Whose Best Interests Are Served If BP Is Pushed into Bankruptcy?


BP logoThe daily cost of operations, clean-up and restitution to BP plc (BP) has reached $100 million per day (over the last three days), according to the company. Unless this is being broadcast to garner unlikely sympathy from a angry crowd, then the costs have reached a magnitude I would have thought unlikely, and my contrarian bet on BP may be at risk.

It's important for me to disclose from the beginning (not just in the footer) that I have wagered that BP is oversold through options and equity. How much so depends on a lot of factors. I made this calculated risk based on the assumption that forcing the company into bankruptcy is not in anyone's best interest. However, I am once again reminded of a great line from the The Maltese Falcon, in which Kasper Gutman cautions Sam Spade:

"That's an attitude, sir, that calls for the most delicate judgment on both sides. 'Cause as you know, sir, in the heat of action men are likely to forget where their best interests lie and let their emotions carry them away."

No commentary was ever more true. This happens on every basketball court in the world and may soon happen on a grander scale if we are so short-sighted that we push BP over the edge.

If our fearless leaders and the raging protesters egging them on do not recognize that the clean-up efforts paid for by BP will be hampered, halted or marginalized if they are forced to take the drastic step of declaring bankruptcy, then we truly have forgotten where our best interests lie. The issues are laid out in BP Bankruptcy in UK Is Obama's Worst Nightmare, by Caroline Baum in BusinessWeek, and it seems very clear this would be bad for everyone, except competing oil companies and vulture funds picking at the bones.

If BP were to be acquired by another company, that company would most assuredly require a cap on potential losses. Otherwise, why would it step into this mess. It's also possible that BP could declare bankruptcy and allow itself to be acquired cheap on the auction block, if no rational approach to its continued survival and payments are reached.

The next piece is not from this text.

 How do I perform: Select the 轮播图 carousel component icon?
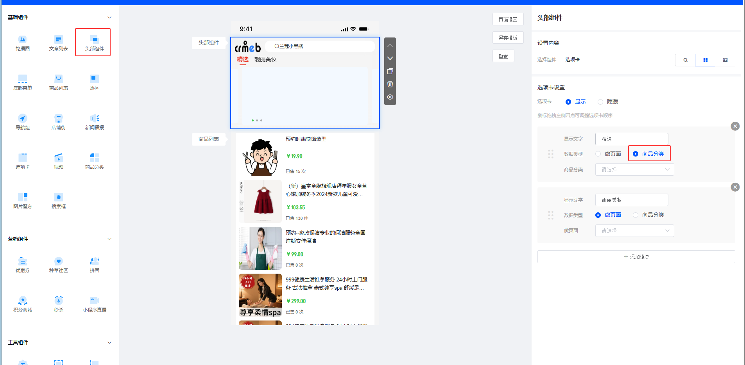click(23, 40)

To me this resembles an upside-down real estate transaction, in which the borrower has lost all equity but is willing to struggle along if the lender is willing to restructure or extend the loan. This is happening all over the country today: the borrower and lender recognize that for better or worse they are partners in a deal gone bad.

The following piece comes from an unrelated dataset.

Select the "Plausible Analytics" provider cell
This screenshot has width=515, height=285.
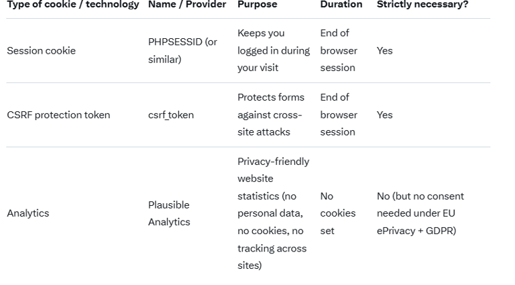169,213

It is in everyone's best interest to allow BP to survive and prosper, albeit under new rules, so that it can pay for the damage it has caused. If this is not done, then we are truly foolish.

BP opened up Monday morning at $27.62, down from a 52-week high of $62.38.

Sheldon Liber is the CEO of a small private investment company and the principal for design and research at an architecture and planning firm. He writes the columns Chasing Value and Serious Money. Disclosure: He own shares and options of BP.